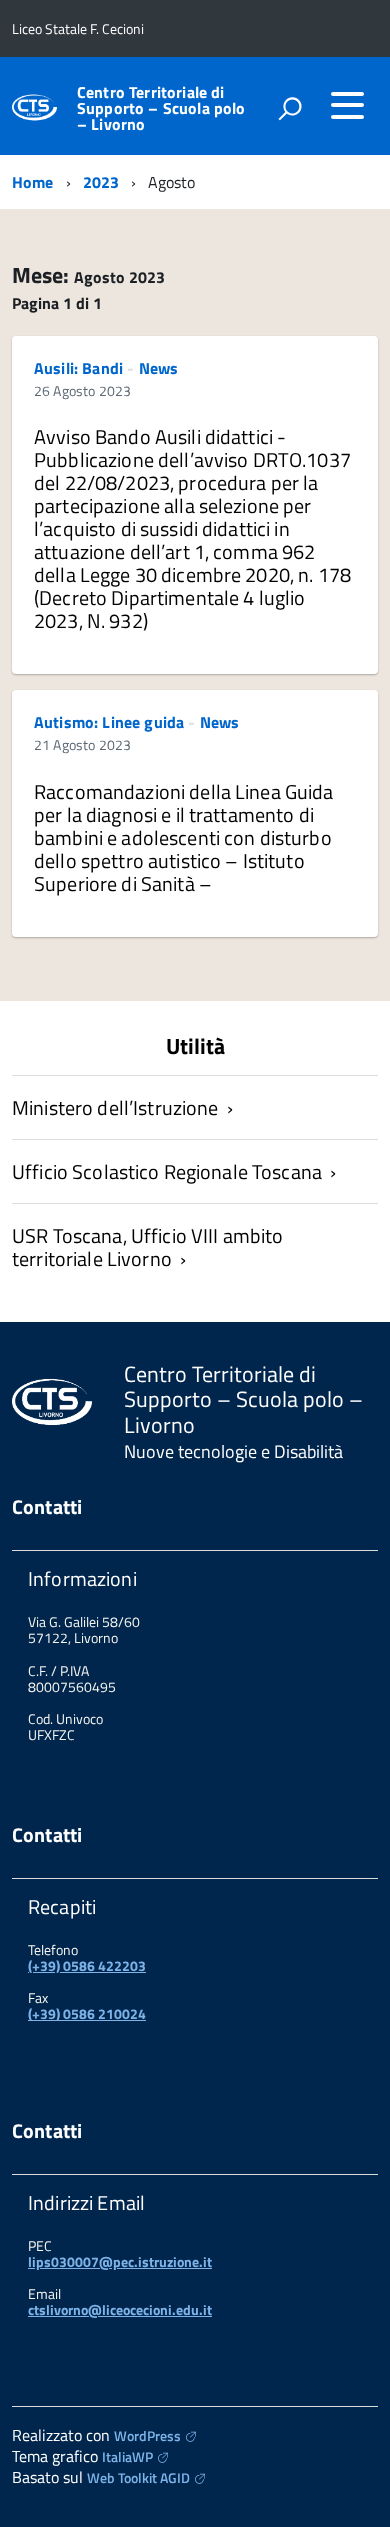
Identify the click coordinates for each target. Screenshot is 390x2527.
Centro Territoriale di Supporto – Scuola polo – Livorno (161, 108)
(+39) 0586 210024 (87, 2013)
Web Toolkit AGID (138, 2477)
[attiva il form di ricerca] (290, 108)
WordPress (147, 2435)
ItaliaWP (127, 2456)
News (159, 368)
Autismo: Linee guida (109, 722)
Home (33, 182)
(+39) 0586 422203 (87, 1965)
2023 (101, 182)
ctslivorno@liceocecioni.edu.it (120, 2309)
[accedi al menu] (347, 105)
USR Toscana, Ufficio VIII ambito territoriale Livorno (147, 1247)
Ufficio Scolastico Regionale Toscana (167, 1171)
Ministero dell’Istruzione (115, 1107)
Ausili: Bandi (78, 368)
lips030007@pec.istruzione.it (120, 2261)
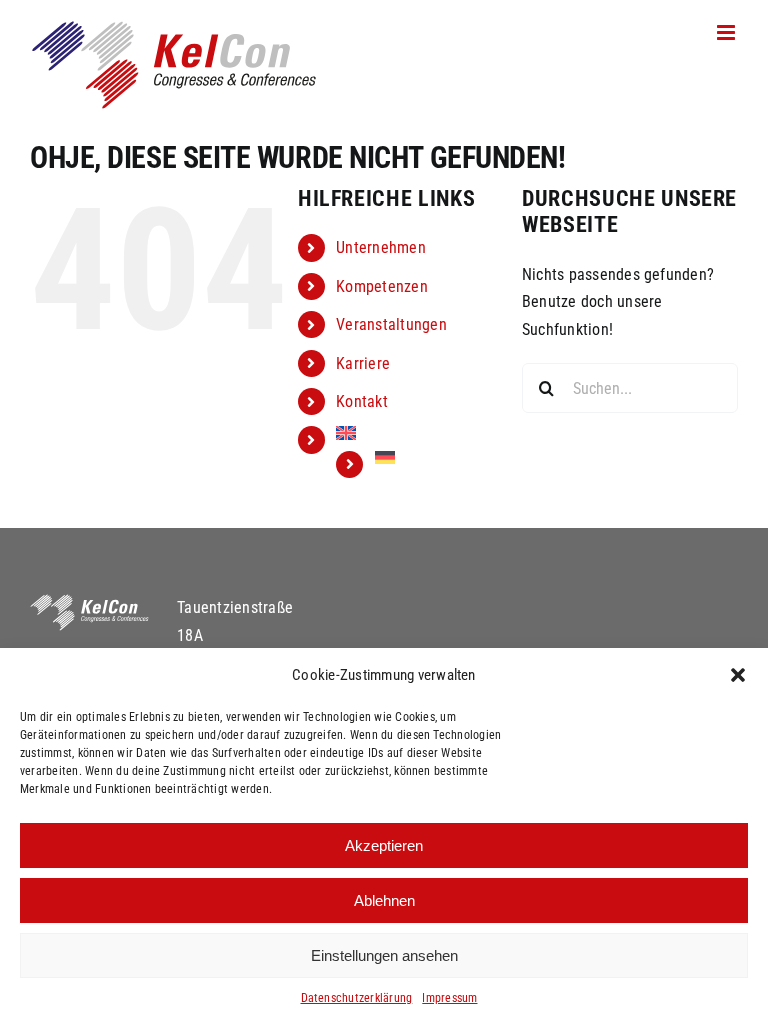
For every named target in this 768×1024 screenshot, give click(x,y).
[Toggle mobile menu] (727, 32)
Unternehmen (381, 247)
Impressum (449, 998)
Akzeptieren (384, 845)
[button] (738, 675)
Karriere (363, 363)
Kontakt (362, 401)
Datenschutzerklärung (357, 998)
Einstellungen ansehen (384, 955)
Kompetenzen (382, 286)
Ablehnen (384, 900)
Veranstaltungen (391, 324)
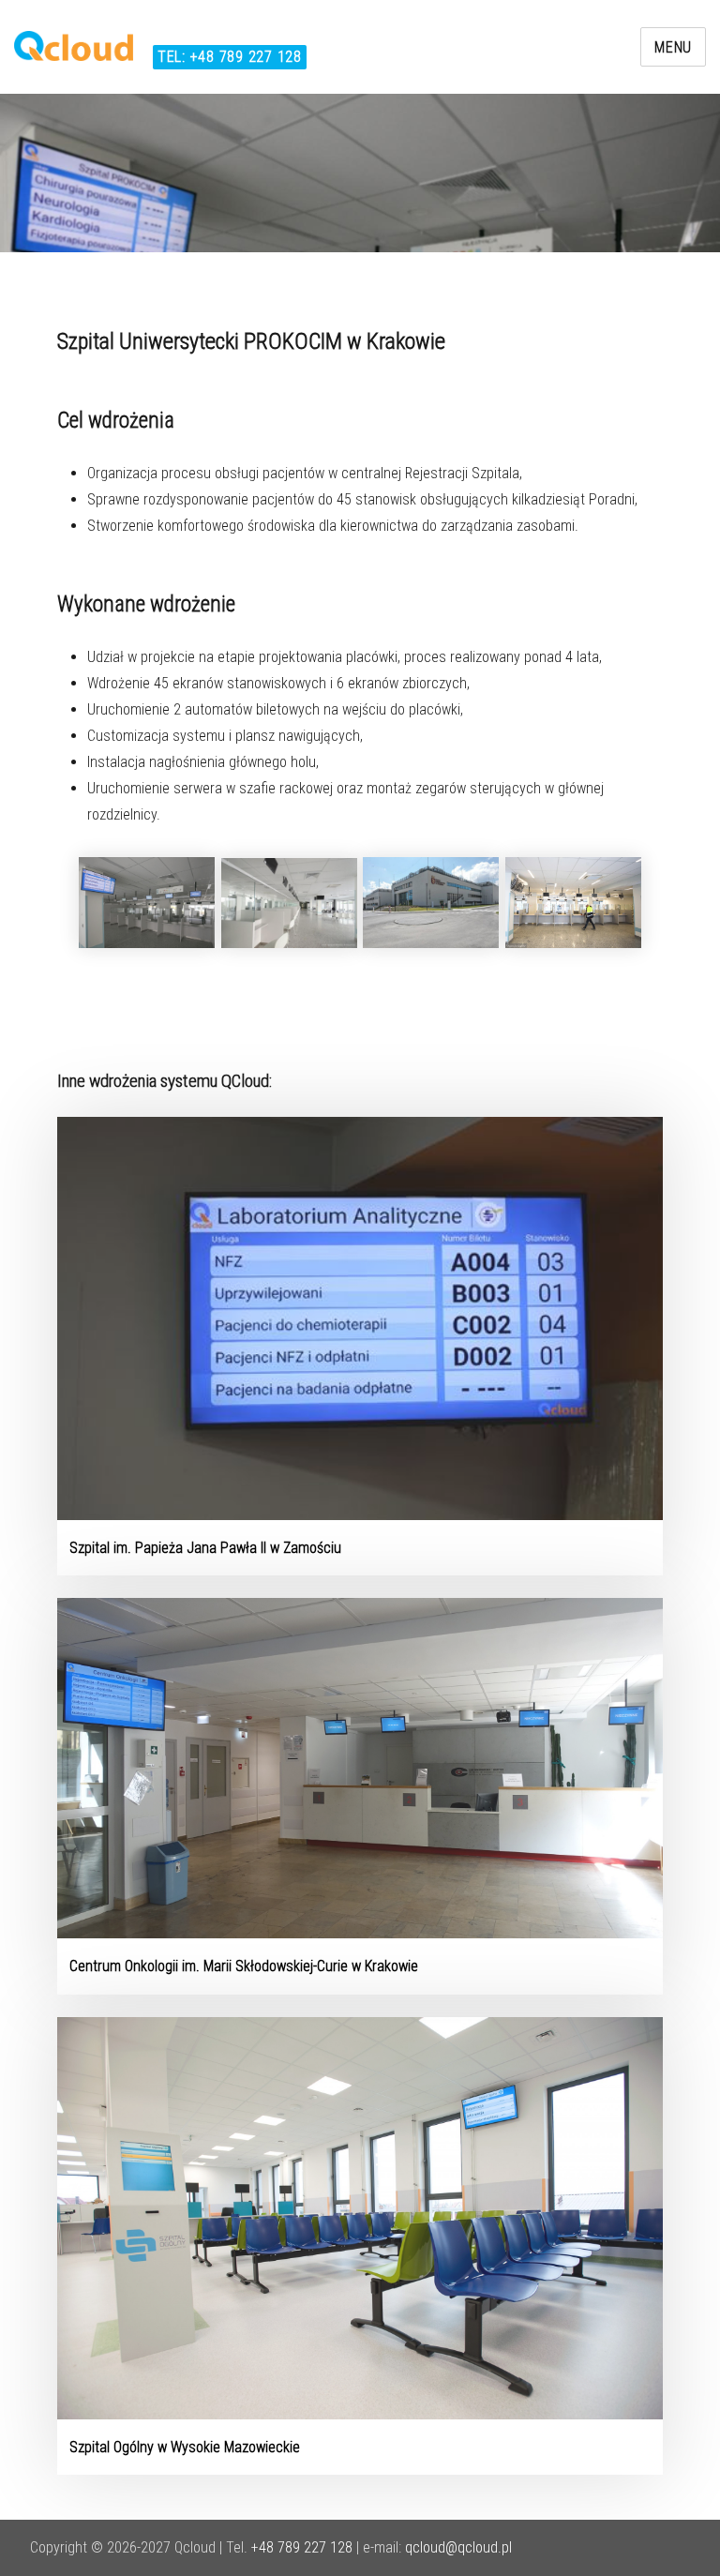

—————

Task goal = Leaving every picture behind, retype the entries above exactly, from the first line through the line with "News (159, 368)", and stop there.

Reply to the exercise =
Identify the click coordinates for each target. Screenshot is 390x2527.
Centro Territoriale di Supporto – Scuola polo – Livorno (161, 108)
(+39) 0586 210024 (87, 2013)
Web Toolkit AGID (138, 2477)
[attiva il form di ricerca] (290, 108)
WordPress (147, 2435)
ItaliaWP (127, 2456)
News (159, 368)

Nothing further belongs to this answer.